This is what the original article sparked. If foreign buyers buy homes here and even move here, they are not contributing to our local economy as if that same home was lived in by a white collar employee. Wealthy foreign buyers might be good for the high end auto dealerships, fancy restaurants and Holt Renfrew, but the trickle down economics of that spending doesn't grow our economy at the same speed if those people were working here.
High prices work in other cities where the wealthy owners are contributing their wealth and experience in the economy by managing companies and investing in business. But here, rich people just move to "retire". It creates a drain on our economy, where average people, the people who generate the local wealth, can't compete and move away.
New York (and elsewhere) is a city build on the economy of spending money to make money. Vancouver is built on hard work. When the hard working middle class can't afford to live here anymore, they get up and leave. Those people lead innovation and create growth from their labor. If they aren't here to work in offices or industry, then Vancouver is nothing more than a high end retirement resort.
Economies are built on people looking to make money. And workers looking to make money are finding it harder and harder to make money in Vancouver.
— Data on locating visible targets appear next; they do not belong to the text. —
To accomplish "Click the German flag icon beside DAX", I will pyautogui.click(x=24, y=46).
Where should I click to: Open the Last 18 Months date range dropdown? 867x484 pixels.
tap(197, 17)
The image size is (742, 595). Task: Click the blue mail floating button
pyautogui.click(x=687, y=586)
They then take their effort and supply a different economy somewhere else, somewhere where they will get ahead (the example being Calgary in the article). And by getting ahead, I mean most people are looking to raise a good family, and most people want space to do that. It's hard to put your kids through college when you can barely afford your mortgage.
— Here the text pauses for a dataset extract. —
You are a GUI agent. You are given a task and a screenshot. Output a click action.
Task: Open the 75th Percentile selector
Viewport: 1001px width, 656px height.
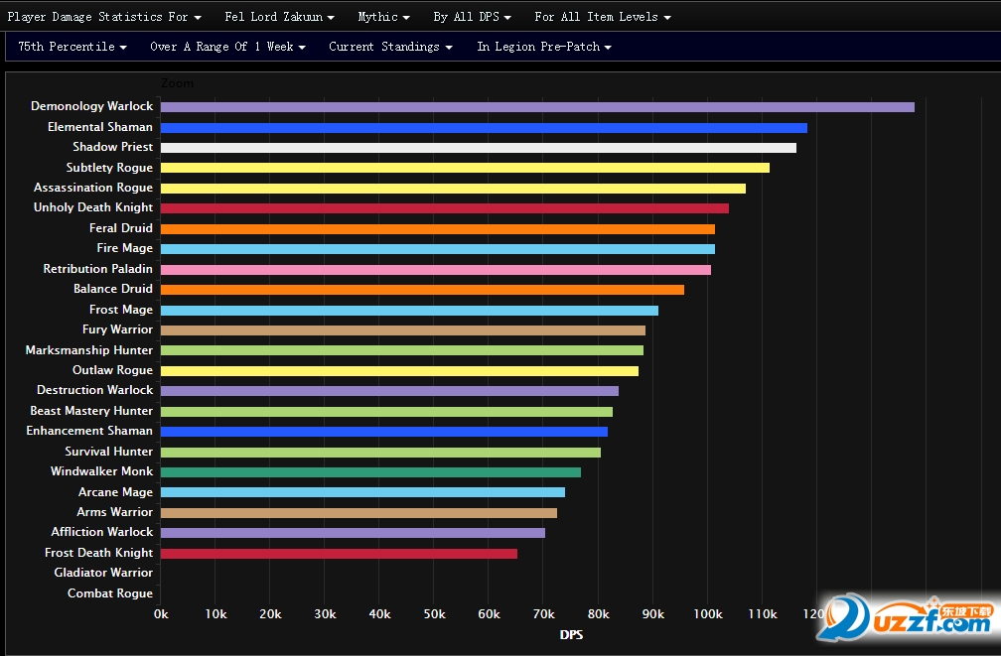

For years Canada's best and brightest moved south to seek higher pay and make more money than they could here. If things continue as is, they might not have a choice but to move elsewhere just to be able to survive.
We can spend all day debating if it is racist or not to think about Chinese buyers, but the original article's main concern was that either the Vancouver market is going to crash, or Vancouver would become nothing more than a barista based economy as young smart people looking to make a buck move away.